### Material shown
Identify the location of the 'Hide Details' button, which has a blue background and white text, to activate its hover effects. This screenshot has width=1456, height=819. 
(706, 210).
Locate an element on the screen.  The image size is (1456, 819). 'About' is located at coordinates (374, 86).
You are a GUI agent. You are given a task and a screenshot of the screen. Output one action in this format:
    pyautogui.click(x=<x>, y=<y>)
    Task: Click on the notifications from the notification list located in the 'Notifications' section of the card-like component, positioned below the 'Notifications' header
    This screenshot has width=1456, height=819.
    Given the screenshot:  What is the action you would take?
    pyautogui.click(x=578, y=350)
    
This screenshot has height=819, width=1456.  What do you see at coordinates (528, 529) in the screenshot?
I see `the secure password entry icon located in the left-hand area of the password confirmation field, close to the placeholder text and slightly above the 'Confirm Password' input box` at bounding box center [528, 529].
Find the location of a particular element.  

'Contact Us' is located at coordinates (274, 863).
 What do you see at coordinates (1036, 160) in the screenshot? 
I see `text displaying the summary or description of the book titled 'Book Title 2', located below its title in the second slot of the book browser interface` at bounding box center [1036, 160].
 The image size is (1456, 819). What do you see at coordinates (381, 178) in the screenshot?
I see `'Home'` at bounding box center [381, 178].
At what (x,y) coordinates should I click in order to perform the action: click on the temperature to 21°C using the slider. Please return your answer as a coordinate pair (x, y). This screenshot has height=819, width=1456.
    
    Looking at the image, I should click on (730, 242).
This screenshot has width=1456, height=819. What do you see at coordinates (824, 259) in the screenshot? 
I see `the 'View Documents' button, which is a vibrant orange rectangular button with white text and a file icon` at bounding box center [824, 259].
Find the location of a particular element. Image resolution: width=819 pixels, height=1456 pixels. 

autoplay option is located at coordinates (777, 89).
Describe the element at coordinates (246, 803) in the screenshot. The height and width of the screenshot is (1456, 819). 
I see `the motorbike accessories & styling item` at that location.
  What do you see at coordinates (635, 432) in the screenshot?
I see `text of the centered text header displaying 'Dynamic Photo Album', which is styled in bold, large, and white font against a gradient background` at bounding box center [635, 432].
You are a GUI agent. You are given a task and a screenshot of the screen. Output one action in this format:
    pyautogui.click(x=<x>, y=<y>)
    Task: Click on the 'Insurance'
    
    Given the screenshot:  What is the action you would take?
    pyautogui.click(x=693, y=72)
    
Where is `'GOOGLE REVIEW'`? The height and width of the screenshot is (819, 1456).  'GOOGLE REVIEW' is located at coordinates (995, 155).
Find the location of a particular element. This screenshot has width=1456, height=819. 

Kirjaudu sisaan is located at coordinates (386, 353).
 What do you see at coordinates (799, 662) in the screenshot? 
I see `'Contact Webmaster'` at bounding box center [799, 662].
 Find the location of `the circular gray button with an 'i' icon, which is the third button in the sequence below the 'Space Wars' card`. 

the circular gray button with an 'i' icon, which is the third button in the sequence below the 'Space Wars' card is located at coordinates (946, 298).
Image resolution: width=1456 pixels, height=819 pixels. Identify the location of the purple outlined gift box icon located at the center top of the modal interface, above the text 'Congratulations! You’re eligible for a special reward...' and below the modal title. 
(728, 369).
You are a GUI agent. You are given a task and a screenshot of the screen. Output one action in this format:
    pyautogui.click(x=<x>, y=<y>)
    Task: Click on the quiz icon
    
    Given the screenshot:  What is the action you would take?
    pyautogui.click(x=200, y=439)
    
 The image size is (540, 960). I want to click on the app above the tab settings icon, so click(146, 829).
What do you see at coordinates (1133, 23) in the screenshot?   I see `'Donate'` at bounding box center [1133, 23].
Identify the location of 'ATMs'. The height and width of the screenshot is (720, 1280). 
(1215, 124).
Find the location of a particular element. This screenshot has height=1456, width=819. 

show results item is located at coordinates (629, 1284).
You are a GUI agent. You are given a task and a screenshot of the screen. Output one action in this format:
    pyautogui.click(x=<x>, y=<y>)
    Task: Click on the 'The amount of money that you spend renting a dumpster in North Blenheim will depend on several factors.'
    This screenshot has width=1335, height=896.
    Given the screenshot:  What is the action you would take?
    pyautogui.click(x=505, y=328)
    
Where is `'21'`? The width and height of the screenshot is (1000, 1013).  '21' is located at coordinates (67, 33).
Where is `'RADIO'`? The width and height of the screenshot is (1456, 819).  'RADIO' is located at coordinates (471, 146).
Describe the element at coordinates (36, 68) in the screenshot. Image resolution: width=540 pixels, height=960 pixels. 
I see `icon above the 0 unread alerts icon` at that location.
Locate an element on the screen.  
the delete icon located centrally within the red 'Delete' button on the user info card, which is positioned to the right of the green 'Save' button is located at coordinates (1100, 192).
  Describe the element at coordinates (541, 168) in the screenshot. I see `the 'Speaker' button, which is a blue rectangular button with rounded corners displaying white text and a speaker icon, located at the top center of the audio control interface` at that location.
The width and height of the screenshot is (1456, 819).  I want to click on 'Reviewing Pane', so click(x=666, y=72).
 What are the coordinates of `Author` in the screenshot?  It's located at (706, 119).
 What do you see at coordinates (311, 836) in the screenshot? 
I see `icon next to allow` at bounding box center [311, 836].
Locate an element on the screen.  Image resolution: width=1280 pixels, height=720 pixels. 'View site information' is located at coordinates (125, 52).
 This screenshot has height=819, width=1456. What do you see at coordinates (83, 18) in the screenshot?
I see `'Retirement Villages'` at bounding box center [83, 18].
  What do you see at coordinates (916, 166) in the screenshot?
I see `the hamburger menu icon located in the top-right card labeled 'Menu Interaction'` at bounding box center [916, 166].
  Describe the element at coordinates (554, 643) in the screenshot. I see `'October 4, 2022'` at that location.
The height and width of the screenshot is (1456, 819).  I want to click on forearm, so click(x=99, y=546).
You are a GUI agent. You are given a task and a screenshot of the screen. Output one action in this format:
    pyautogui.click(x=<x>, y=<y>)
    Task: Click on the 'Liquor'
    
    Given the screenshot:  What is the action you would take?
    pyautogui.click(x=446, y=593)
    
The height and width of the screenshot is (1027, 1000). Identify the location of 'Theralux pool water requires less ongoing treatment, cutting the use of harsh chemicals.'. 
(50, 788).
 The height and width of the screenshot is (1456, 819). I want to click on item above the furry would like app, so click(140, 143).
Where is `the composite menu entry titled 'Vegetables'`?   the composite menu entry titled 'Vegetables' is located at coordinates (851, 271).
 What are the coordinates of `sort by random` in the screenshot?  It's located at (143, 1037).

### Your goal
Copy out, word for word, the stretch of the records from their very start through the line containing "autoplay option is".

### Correct answer
Identify the location of the 'Hide Details' button, which has a blue background and white text, to activate its hover effects. This screenshot has width=1456, height=819. 
(706, 210).
Locate an element on the screen.  The image size is (1456, 819). 'About' is located at coordinates (374, 86).
You are a GUI agent. You are given a task and a screenshot of the screen. Output one action in this format:
    pyautogui.click(x=<x>, y=<y>)
    Task: Click on the notifications from the notification list located in the 'Notifications' section of the card-like component, positioned below the 'Notifications' header
    This screenshot has width=1456, height=819.
    Given the screenshot:  What is the action you would take?
    pyautogui.click(x=578, y=350)
    
This screenshot has height=819, width=1456.  What do you see at coordinates (528, 529) in the screenshot?
I see `the secure password entry icon located in the left-hand area of the password confirmation field, close to the placeholder text and slightly above the 'Confirm Password' input box` at bounding box center [528, 529].
Find the location of a particular element.  

'Contact Us' is located at coordinates (274, 863).
 What do you see at coordinates (1036, 160) in the screenshot? 
I see `text displaying the summary or description of the book titled 'Book Title 2', located below its title in the second slot of the book browser interface` at bounding box center [1036, 160].
 The image size is (1456, 819). What do you see at coordinates (381, 178) in the screenshot?
I see `'Home'` at bounding box center [381, 178].
At what (x,y) coordinates should I click in order to perform the action: click on the temperature to 21°C using the slider. Please return your answer as a coordinate pair (x, y). This screenshot has height=819, width=1456.
    
    Looking at the image, I should click on (730, 242).
This screenshot has width=1456, height=819. What do you see at coordinates (824, 259) in the screenshot? 
I see `the 'View Documents' button, which is a vibrant orange rectangular button with white text and a file icon` at bounding box center [824, 259].
Find the location of a particular element. Image resolution: width=819 pixels, height=1456 pixels. 

autoplay option is located at coordinates (777, 89).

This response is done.